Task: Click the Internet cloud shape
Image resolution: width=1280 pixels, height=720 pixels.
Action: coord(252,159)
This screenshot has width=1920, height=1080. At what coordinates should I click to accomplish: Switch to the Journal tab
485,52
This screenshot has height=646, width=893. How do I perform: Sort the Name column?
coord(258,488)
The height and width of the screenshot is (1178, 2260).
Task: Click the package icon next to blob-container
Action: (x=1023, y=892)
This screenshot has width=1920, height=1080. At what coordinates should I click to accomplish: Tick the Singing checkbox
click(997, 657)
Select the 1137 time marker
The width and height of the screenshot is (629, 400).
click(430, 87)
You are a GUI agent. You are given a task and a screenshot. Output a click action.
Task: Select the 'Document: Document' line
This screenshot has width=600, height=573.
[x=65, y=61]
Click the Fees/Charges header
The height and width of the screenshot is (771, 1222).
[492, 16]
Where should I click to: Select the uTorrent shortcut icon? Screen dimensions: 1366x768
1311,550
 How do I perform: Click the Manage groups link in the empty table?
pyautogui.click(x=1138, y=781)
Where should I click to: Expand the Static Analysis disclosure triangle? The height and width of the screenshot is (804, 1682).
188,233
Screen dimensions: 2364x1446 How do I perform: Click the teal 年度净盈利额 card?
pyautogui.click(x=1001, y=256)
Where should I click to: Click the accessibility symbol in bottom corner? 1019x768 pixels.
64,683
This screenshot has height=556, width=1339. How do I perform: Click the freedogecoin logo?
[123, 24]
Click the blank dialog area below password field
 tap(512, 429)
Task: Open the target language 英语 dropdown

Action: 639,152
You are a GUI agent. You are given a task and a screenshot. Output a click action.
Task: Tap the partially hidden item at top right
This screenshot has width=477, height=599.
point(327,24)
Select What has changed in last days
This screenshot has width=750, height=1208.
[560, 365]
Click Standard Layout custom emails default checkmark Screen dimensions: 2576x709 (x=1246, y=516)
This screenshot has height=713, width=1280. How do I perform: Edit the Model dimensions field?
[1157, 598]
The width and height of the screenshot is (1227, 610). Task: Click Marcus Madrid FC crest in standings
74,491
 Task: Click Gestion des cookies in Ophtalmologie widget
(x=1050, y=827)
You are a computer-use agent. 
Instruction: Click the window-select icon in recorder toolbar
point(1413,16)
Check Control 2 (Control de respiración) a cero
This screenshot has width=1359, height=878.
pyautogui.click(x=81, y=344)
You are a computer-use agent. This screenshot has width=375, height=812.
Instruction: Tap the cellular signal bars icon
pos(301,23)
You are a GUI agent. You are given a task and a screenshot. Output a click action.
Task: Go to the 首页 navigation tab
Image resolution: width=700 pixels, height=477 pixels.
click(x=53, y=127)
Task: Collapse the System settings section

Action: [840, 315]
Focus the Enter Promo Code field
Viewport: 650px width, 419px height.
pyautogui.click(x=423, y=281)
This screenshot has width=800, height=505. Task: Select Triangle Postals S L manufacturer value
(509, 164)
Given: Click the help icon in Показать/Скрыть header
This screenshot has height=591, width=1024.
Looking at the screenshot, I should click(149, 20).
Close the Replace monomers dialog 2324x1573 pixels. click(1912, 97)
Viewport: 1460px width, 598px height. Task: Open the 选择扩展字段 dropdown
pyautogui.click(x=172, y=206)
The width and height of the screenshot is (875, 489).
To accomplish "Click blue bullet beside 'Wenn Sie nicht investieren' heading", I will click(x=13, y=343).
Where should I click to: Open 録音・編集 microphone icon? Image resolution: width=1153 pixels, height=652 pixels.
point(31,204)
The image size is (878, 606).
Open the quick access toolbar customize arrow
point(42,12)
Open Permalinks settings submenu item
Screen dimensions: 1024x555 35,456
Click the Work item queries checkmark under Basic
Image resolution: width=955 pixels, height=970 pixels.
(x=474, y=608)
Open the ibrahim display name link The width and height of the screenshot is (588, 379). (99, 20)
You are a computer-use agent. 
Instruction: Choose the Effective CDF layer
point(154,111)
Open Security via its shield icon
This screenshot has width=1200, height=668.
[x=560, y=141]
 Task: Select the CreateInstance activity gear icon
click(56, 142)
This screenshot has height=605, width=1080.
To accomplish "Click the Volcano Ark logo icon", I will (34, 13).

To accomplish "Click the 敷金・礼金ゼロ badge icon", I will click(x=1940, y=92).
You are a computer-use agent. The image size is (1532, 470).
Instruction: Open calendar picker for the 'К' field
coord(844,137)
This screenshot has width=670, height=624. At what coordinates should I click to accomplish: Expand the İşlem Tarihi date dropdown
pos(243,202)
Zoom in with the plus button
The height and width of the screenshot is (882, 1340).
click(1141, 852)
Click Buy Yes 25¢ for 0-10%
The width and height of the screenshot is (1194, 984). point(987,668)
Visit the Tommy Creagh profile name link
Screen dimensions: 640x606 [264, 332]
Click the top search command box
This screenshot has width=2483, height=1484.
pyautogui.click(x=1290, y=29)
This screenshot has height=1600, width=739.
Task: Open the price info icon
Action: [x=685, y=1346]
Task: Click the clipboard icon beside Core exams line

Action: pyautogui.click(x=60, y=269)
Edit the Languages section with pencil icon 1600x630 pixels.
■ ■ ■ ■ ■ ■ ■
Output the items from the line with "Where should I click to: Expand" to the line with "pyautogui.click(x=1001, y=256)" as a two-column CSV with the columns item and answer, one row per item. Put each value in a quoted field and replace any line breaks with spaces.

## RIGHT ANSWER
item,answer
"Where should I click to: Expand the Static Analysis disclosure triangle? The height and width of the screenshot is (804, 1682).","188,233"
"Screen dimensions: 2364x1446 How do I perform: Click the teal 年度净盈利额 card?","pyautogui.click(x=1001, y=256)"